Produce a verbatim copy of the lines from the one holding "Task: Select 宁夏回族自治区 as your region" through the last line of the listing, and nothing else.

━━━━━ EXTRACTED INFORMATION

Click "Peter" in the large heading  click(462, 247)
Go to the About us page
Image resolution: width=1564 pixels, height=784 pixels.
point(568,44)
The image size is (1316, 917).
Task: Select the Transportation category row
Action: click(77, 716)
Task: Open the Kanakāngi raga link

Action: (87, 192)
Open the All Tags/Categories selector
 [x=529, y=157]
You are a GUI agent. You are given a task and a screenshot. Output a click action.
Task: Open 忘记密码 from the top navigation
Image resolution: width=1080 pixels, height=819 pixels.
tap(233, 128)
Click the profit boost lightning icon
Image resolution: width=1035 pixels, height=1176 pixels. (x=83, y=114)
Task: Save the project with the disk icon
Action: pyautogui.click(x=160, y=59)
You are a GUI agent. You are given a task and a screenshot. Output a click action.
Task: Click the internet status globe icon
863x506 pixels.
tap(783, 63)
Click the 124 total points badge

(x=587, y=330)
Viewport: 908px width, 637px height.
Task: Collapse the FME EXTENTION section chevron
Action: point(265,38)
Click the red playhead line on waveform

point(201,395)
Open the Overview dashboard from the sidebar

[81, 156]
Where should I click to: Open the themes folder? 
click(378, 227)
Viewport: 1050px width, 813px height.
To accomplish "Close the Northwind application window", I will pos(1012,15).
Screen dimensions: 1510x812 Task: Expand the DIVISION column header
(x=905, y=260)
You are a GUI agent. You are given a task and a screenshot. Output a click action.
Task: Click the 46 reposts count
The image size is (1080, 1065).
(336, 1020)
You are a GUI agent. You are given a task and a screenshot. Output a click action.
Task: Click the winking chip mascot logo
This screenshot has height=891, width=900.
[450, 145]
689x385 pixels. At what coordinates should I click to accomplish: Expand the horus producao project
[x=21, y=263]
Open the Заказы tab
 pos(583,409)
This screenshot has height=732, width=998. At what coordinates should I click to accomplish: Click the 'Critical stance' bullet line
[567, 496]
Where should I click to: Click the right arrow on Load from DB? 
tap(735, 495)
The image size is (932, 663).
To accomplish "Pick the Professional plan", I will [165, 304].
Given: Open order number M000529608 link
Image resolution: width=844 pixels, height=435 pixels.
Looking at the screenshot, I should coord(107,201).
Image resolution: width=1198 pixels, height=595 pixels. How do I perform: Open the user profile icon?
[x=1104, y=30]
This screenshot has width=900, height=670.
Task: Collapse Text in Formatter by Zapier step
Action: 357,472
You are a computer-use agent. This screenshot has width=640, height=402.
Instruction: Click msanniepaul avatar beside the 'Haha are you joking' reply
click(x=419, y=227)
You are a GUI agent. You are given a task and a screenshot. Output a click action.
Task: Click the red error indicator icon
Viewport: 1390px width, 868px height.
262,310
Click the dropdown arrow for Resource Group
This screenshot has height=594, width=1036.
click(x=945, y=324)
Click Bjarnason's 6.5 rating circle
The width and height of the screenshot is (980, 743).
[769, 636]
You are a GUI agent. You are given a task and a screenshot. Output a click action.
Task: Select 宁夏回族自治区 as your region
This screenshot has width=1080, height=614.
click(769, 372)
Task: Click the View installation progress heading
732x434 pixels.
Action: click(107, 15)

━━━━━━━━━━

→ **SOLUTION BELOW**:
Task: Select 宁夏回族自治区 as your region
This screenshot has width=1080, height=614.
click(769, 372)
Task: Click the View installation progress heading
732x434 pixels.
Action: click(107, 15)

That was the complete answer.